══ Data for this task

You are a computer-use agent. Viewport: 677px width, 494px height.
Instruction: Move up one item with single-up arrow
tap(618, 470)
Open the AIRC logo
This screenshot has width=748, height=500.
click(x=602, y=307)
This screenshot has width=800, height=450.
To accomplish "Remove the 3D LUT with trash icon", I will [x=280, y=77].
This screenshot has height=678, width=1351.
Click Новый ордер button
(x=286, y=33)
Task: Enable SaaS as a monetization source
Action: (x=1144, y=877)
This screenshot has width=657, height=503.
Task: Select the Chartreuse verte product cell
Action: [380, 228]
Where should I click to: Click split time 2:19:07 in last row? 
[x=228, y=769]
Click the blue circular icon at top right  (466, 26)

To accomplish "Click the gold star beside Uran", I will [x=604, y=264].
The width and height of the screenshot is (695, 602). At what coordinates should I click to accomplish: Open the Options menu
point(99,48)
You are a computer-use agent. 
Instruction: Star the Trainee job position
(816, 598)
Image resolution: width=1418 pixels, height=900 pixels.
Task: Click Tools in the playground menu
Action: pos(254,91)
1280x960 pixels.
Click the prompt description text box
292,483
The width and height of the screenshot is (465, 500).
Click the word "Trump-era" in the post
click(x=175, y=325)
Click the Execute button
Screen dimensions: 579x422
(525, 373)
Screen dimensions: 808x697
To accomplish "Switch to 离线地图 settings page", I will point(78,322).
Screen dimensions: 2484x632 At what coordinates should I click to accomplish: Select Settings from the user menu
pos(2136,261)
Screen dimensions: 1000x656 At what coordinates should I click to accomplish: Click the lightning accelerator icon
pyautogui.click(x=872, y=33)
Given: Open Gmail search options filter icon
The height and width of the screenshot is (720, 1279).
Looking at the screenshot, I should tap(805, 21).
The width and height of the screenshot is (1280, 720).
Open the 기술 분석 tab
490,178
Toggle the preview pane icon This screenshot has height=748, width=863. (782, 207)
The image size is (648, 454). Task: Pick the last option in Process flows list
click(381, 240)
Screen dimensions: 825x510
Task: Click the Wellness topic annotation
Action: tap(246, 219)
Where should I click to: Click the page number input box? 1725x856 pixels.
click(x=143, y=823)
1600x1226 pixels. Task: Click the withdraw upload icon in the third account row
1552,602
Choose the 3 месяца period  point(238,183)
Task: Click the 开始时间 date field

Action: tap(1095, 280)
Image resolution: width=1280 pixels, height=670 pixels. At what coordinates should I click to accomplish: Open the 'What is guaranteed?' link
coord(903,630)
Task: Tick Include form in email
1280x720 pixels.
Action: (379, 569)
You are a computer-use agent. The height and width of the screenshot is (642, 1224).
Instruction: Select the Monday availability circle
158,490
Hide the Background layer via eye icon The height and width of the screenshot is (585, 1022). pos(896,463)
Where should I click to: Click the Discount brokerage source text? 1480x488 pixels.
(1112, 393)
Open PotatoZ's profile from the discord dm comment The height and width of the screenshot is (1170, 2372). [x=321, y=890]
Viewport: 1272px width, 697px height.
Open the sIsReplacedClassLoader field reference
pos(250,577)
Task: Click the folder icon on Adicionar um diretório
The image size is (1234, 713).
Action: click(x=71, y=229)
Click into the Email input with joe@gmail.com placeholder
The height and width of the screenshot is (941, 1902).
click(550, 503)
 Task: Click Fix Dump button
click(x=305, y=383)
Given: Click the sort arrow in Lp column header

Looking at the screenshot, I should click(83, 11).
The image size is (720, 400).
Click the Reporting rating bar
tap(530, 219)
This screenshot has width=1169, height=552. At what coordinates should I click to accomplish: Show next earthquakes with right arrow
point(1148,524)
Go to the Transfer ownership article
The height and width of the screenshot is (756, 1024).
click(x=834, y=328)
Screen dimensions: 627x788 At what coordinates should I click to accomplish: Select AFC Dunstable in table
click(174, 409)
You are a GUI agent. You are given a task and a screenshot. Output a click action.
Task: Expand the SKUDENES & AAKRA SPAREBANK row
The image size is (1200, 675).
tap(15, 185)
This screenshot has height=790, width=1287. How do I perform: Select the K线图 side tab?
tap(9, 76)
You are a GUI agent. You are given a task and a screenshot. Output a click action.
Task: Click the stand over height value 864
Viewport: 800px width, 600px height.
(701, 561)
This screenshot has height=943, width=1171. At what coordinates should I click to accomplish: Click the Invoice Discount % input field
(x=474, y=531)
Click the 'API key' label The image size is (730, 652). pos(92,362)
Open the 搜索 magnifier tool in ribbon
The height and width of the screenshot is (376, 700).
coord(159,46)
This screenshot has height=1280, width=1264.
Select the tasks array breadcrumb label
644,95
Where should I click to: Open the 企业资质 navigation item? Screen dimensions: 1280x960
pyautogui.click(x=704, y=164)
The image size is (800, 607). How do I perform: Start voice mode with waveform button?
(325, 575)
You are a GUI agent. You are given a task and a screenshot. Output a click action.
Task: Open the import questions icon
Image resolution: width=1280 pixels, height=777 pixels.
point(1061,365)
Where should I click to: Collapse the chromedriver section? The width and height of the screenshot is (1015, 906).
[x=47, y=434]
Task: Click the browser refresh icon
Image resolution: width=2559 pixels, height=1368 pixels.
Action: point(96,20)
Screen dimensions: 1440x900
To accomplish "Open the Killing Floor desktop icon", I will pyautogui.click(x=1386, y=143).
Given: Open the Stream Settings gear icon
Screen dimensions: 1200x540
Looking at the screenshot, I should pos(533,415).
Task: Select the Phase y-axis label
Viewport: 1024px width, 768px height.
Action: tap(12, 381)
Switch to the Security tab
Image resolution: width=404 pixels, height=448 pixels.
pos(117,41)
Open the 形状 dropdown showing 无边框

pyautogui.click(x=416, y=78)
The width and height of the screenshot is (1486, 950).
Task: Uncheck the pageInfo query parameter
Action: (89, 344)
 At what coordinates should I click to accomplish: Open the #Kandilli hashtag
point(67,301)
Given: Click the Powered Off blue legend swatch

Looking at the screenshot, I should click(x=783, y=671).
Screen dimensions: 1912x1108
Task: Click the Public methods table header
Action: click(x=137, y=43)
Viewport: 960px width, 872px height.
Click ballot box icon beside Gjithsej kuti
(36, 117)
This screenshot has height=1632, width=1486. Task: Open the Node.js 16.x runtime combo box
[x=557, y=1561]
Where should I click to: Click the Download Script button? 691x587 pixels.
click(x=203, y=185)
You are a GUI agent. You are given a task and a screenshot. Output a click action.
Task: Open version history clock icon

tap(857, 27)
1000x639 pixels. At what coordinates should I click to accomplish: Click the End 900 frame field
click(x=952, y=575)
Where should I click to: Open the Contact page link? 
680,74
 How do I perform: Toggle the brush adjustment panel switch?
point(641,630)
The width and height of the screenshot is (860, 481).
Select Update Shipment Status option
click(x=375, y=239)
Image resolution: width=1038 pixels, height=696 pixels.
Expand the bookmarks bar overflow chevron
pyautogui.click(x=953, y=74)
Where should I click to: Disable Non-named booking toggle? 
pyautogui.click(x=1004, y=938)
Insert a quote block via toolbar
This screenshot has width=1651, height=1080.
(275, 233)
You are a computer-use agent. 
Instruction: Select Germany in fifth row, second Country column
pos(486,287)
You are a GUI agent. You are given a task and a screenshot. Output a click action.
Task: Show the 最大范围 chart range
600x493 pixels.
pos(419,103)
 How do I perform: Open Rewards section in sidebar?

════

What the exercise asks:
The stretch of entries above that starts with the line containing "Task: Expand the" and goes on through the line containing "Task: Click the browser refresh icon" is to be transcribed exactly, and no other line is to be transcribed.

Solution for this exercise:
Task: Expand the SKUDENES & AAKRA SPAREBANK row
The image size is (1200, 675).
tap(15, 185)
This screenshot has height=790, width=1287. How do I perform: Select the K线图 side tab?
tap(9, 76)
You are a GUI agent. You are given a task and a screenshot. Output a click action.
Task: Click the stand over height value 864
Viewport: 800px width, 600px height.
(701, 561)
This screenshot has height=943, width=1171. At what coordinates should I click to accomplish: Click the Invoice Discount % input field
(x=474, y=531)
Click the 'API key' label The image size is (730, 652). pos(92,362)
Open the 搜索 magnifier tool in ribbon
The height and width of the screenshot is (376, 700).
coord(159,46)
This screenshot has height=1280, width=1264.
Select the tasks array breadcrumb label
644,95
Where should I click to: Open the 企业资质 navigation item? Screen dimensions: 1280x960
pyautogui.click(x=704, y=164)
The image size is (800, 607). How do I perform: Start voice mode with waveform button?
(325, 575)
You are a GUI agent. You are given a task and a screenshot. Output a click action.
Task: Open the import questions icon
Image resolution: width=1280 pixels, height=777 pixels.
point(1061,365)
Where should I click to: Collapse the chromedriver section? The width and height of the screenshot is (1015, 906).
[x=47, y=434]
Task: Click the browser refresh icon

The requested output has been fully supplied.